# Michael Beasley under investigation for sexual assault



## Basel (Mar 31, 2005)

> PHOENIX - The Scottsdale Police Department confirmed Tuesday that they are investigating an allegation of sexual assault against Phoenix Suns player Michael Beasley.
> 
> The incident reportedly took place on January 13.
> 
> ...


http://www.abc15.com/dpp/sports/spo...-against-phoenix-suns-forward-michael-beasley


----------



## Ben (Nov 7, 2006)

Nothing surprises me about this guy anymore.


----------



## Ron (May 8, 2002)

Ben said:


> Nothing surprises me about this guy anymore.

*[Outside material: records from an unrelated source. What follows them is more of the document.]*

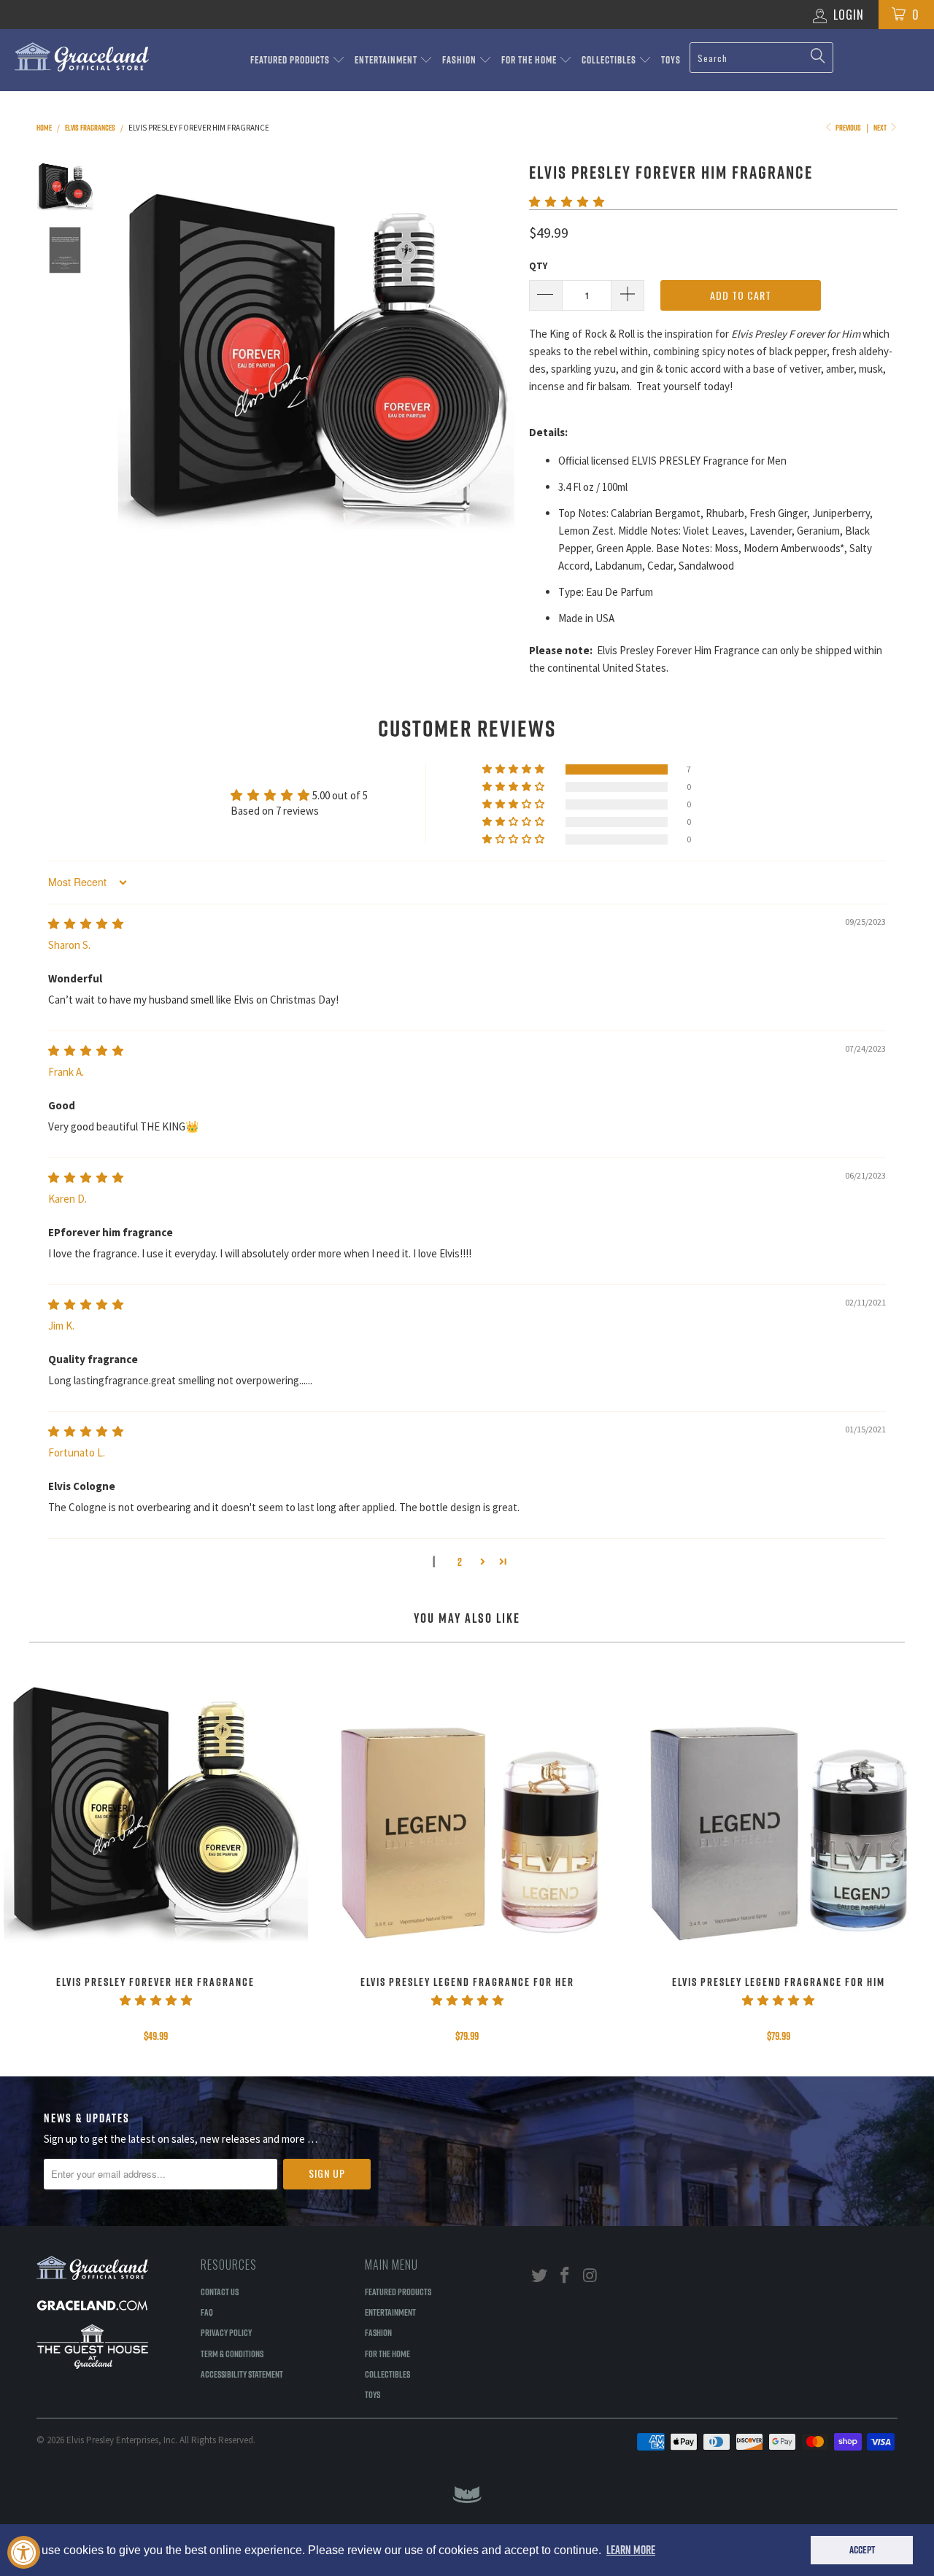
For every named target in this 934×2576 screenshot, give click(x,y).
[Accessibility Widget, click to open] (23, 2552)
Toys (671, 60)
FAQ (207, 2312)
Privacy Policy (226, 2332)
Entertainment (387, 60)
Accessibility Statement (242, 2374)
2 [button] (460, 1562)
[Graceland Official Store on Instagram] (590, 2276)
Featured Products (291, 60)
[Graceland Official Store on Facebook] (565, 2276)
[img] (85, 924)
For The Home (530, 60)
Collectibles (610, 60)
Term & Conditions (232, 2353)
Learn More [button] (630, 2550)
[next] (493, 356)
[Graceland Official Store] (82, 57)
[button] (566, 202)
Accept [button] (862, 2549)
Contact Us (220, 2291)
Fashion (460, 60)
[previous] (139, 356)
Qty (538, 266)
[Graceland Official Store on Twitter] (540, 2276)
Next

Yeah, think about how close he was to becoming a Laker.


----------



## RollWithEm (Jul 16, 2002)

If I had to list the top 10 NBA players most likely to be linked to sexual assault, he would be on it.


----------



## Basel (Mar 31, 2005)

Who would the other nine be?


----------



## RollWithEm (Jul 16, 2002)

1) Kobe
2) Jason Kidd
3) Andray Blatche
4) Reggie Evans
5) Chris Kaman
6) Larry Sanders (sorry Milwaukee fans)
7) DeMarcus Cousins
8) JR Smith
9) Nick Collison (wild card)


----------



## Diable (Apr 26, 2005)

Beasley seems like he'd be the perfect target for a shakedown, unless he's been hiding his intellect from us all this time. No telling what happened here though.


----------